Steve DiSchiavi, left, interviews Susan Tissot at the Clark County Historical Museum while filming an episode of “The Dead Files” in Vancouver. It airs Friday.
A Vancouver man who died years ago might still be showing up from time to time at a local landmark to knock things off shelves and generally creep people out.
That’s the topic of “The Dead Files,” a ghost-centric television program scheduled to air at 10 p.m. Friday.
The weekly show on The Travel Channel (Comcast channel 65 or 765) will look to answer some questions about the Slocum House, on the south side of Esther Short Park.
The historic structure, built about 140 years ago, most recently was the home of a community theater group. But according to theater members who spent quite a bit of time there, things inside the Slocum House don’t always go according to the script.
Brian Kniffel, segment producer for with “The Dead Files,” said members of the theater group contacted the show.
“They came to us and said, ‘Here’s the stuff we’ve been experiencing. We’d like you to check it out.’”
Basically, they felt that a ghost was living (if that isn’t a contradiction in terms) in their theater, said Clark County Historical Museum Director Susan Tissot, who also participated in the episode.
Brief online previews hint at some issues: unexplained footsteps and laughter, items falling off shelves, a brief glimpse of a man who died awhile ago, and two theater seats that nobody wants to sit in.
According to its website, the show’s two investigators approach each case from different perspectives: Steve DiSchiavi is a retired New York City homicide detective and Amy Allan is a medium.
“They are a paranormal team like no other, combining their unique, eclectic and often-conflicting skills to solve unexplained paranormal phenomena in haunted locations across America,” said the website.
The production crew was in Vancouver in late January and early February.
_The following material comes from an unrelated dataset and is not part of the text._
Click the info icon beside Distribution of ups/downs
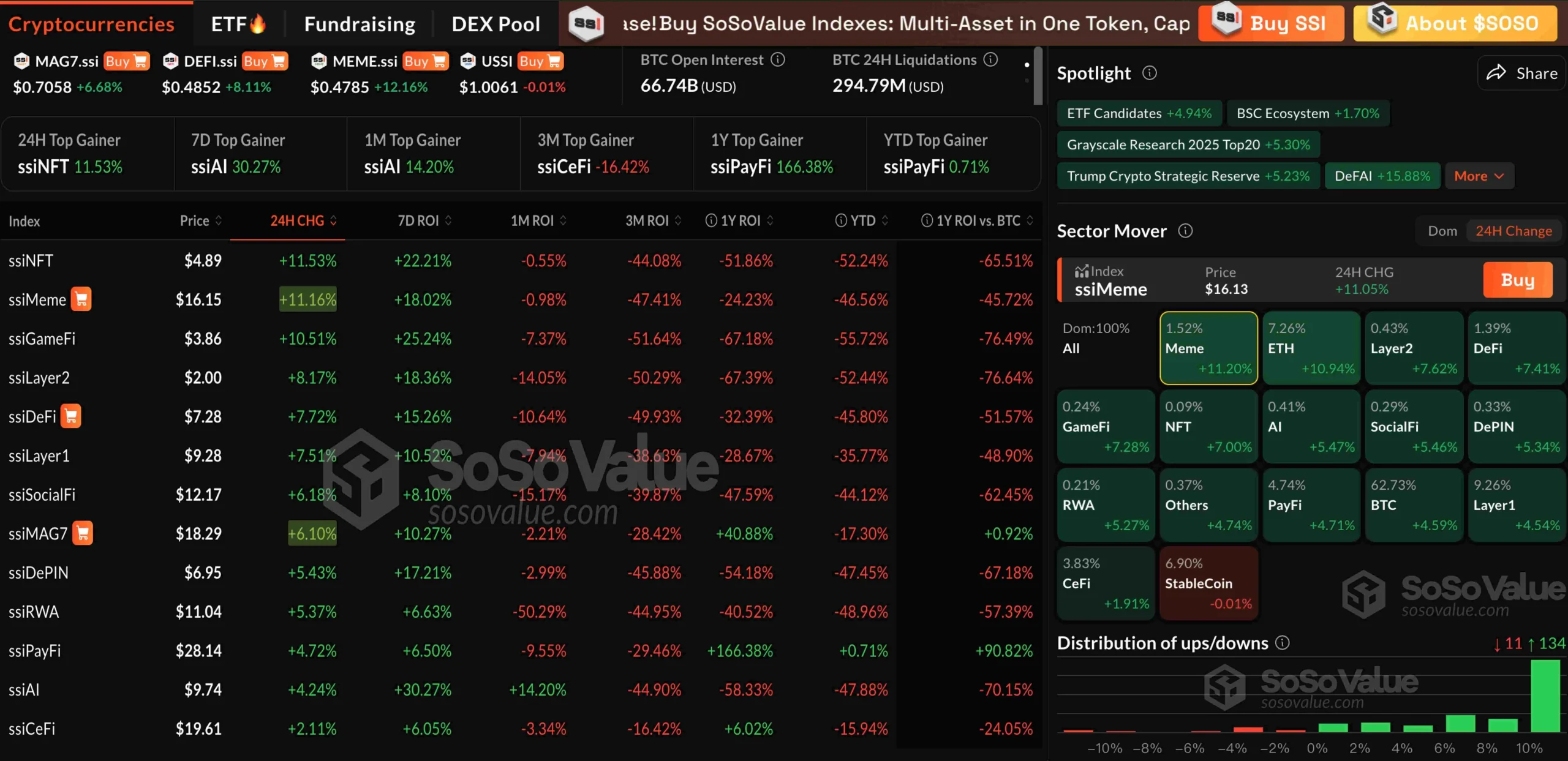Image resolution: width=1568 pixels, height=761 pixels. 1283,643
“The show features an evening walk through the Slocum House with Amy, the paranormalist, and a daytime segment with Steve, their retired homicide detective,” Tissot said.
Staff members of the theater group were interviewed at the Slocum House, and DiSchiavi did an on-camera interview with Tissot in the museum. He also interviewed local author and historian Jeff Davis, who provided some details about the Slocum family.
The museum also was where the crew filmed the “reveal.” That, the website explains, is the moment of truth where “all of the team’s findings gel into one undeniable -- and often terrifying -- conclusion.”